ACTION ITEM :: Set down the final stretch of the data, from the line that holds "Click the Upside Potential 64% label" through the last line, both included, with pictures left out.

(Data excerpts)

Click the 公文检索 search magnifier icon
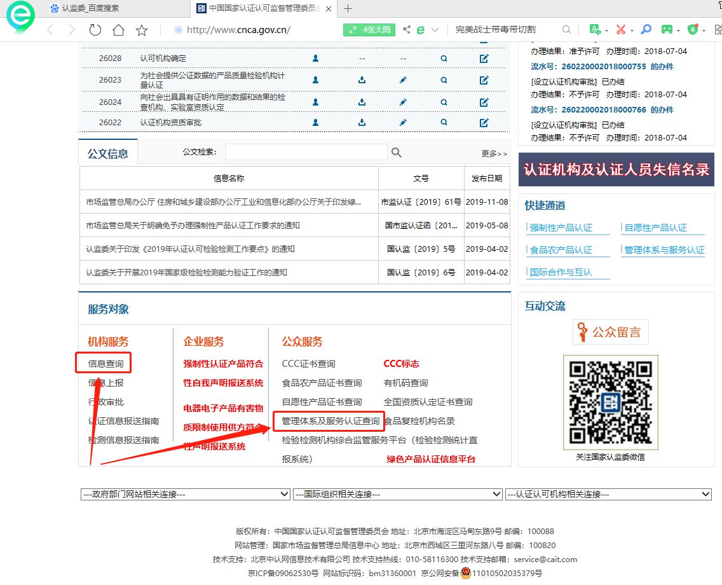The width and height of the screenshot is (722, 585). pyautogui.click(x=397, y=152)

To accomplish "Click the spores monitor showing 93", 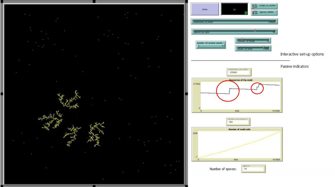I will point(253,169).
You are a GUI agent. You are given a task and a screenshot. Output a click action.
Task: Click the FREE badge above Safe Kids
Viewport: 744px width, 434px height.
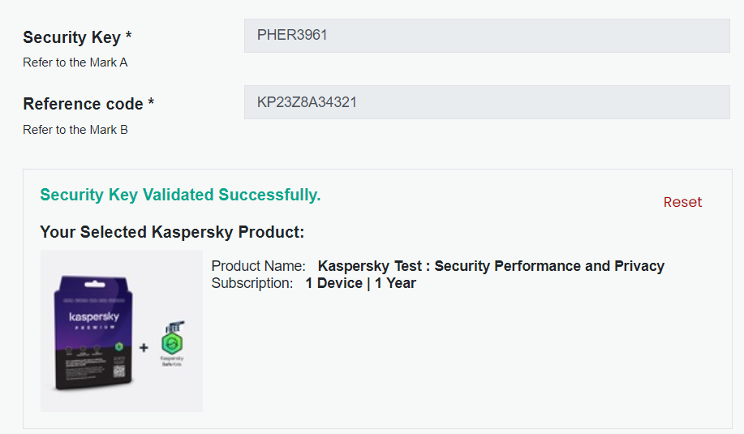(x=174, y=327)
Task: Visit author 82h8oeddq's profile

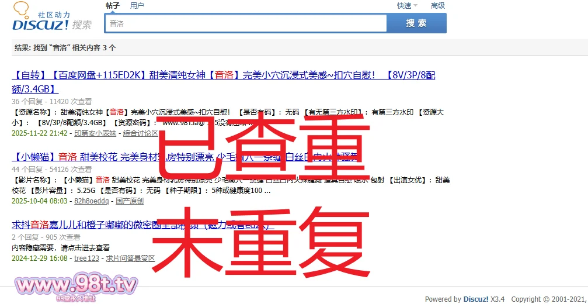Action: [91, 201]
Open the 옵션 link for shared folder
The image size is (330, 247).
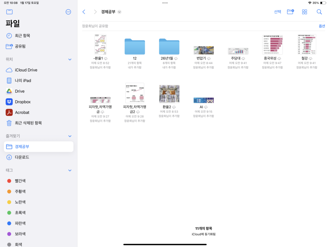(x=322, y=26)
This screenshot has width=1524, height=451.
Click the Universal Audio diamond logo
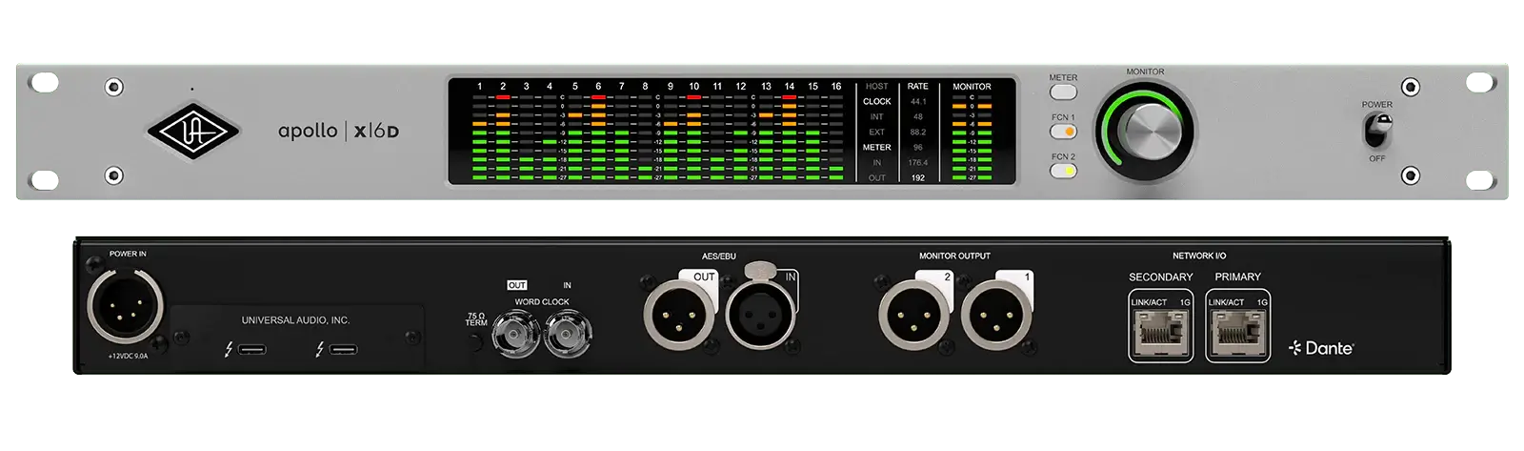coord(192,132)
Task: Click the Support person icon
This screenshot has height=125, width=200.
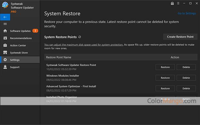Action: click(x=5, y=67)
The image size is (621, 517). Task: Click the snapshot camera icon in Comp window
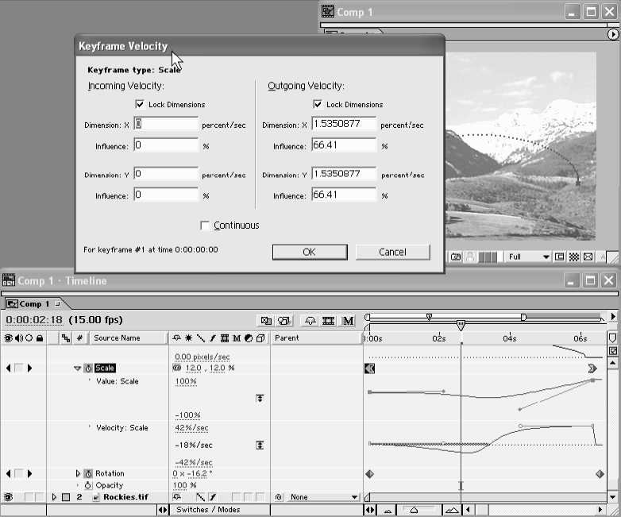(x=457, y=257)
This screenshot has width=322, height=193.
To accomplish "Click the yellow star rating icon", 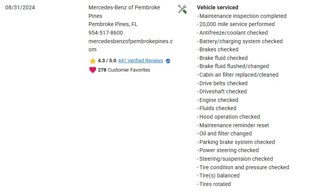I will [x=92, y=61].
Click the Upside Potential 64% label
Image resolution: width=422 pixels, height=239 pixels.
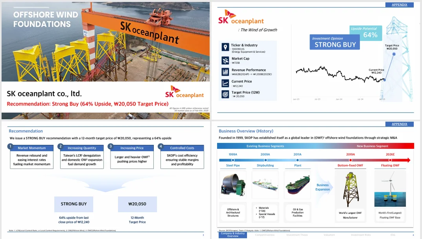pos(365,33)
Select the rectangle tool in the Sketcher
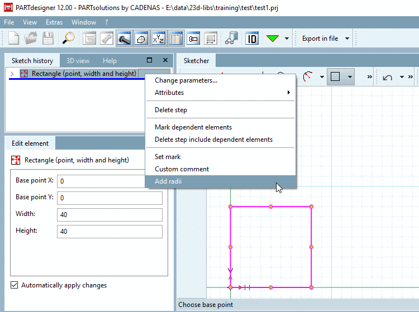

WRITTEN SOLUTION ::
Click the Upside Potential 64% label
Image resolution: width=422 pixels, height=239 pixels.
pos(365,33)
Select the rectangle tool in the Sketcher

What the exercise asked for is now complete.